Seitz CM, Wyrick DL, Orsini MM, Milroy JJ, Fearnow-Kenney M. J. Sch. Health 2013; 83(1): 53-60.

Affiliation

Doctoral Candidate, (cmseitz@uncg.edu), Public Health Education, University of North Carolina Greensboro, 437 HHP Building, PO Box 26170, Greensboro, NC 27402. Associate Professor, (dlwyrick@uncg.edu), Public Health Education, University of North Carolina Greensboro, 437 HHP Building, PO Box 26170, Greensboro, NC 27402. Assistant Professor, (mmorsini@uncg.edu), Public Health Education, University of North Carolina Greensboro, 437 HHP Building, PO Box 26170, Greensboro, NC 27402. Director of Programs, (jjmilroy@uncg.edu), Prevention Strategies, Gateway University Research Park, 5900 Summit Avenue #105, Browns Summit, NC 27214. Director of Programs, (mdfearno@uncg.edu), Prevention Strategies, Gateway University Research Park, 5900 Summit Avenue #105, Browns Summit, NC 27214.

Copyright

(Copyright © 2013, American School Health Association, Publisher John Wiley and Sons)

DOI

10.1111/j.1746-1561.2012.00747.x

PMID

23253291

Abstract

BACKGROUND: The use of alcohol, tobacco, and other drugs (ATOD) by adolescents is a national health issue. One way in which the United States approaches the prevention of substance use among adolescents is by teaching high school students about ATOD at school. The curriculum for health education courses is based upon each state's framework. The purpose of this study was to conduct a 10-year follow-up to a study that analyzed state frameworks for key mediators of adolescent substance use.
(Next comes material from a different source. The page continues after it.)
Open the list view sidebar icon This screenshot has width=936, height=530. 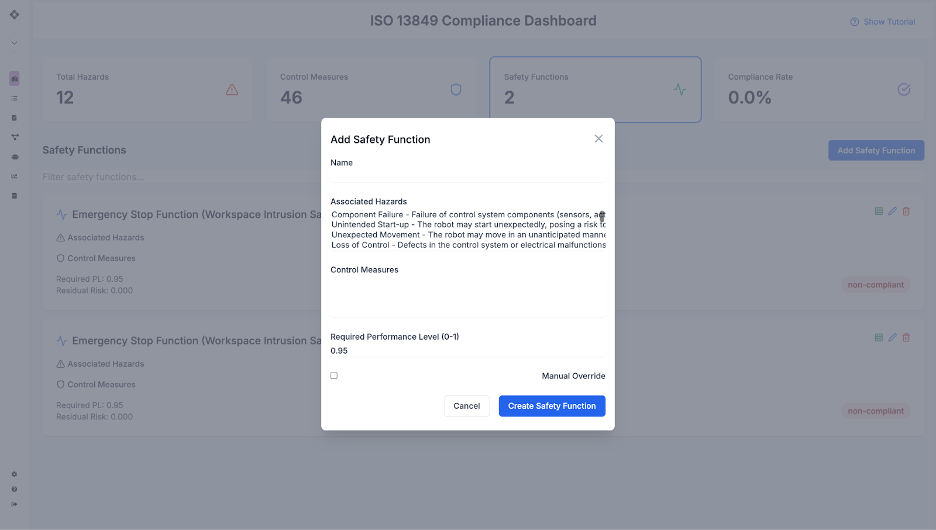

METHODS: Researchers performed an extensive content analysis of all 50 states' curriculum frameworks for high school health education to identify if, and to what degree, key mediators of adolescent substance use were included in each state's curriculum framework. After training, inter-rater agreement was greater than 95%. RESULTS: Mediators identified most often in the 50-state curriculum frameworks for high school health education were beliefs about consequences, decision making, social skills, assistance skills, and goal setting. Twenty-two of 50-state curriculum frameworks for high school health education had dedicated sections for ATOD. CONCLUSION: There were modest improvements since 2001 in the inclusion of mediators of adolescent substance use within state curriculum frameworks. There still exists many opportunities to more effectively use curriculum frameworks to improve classroom health instruction.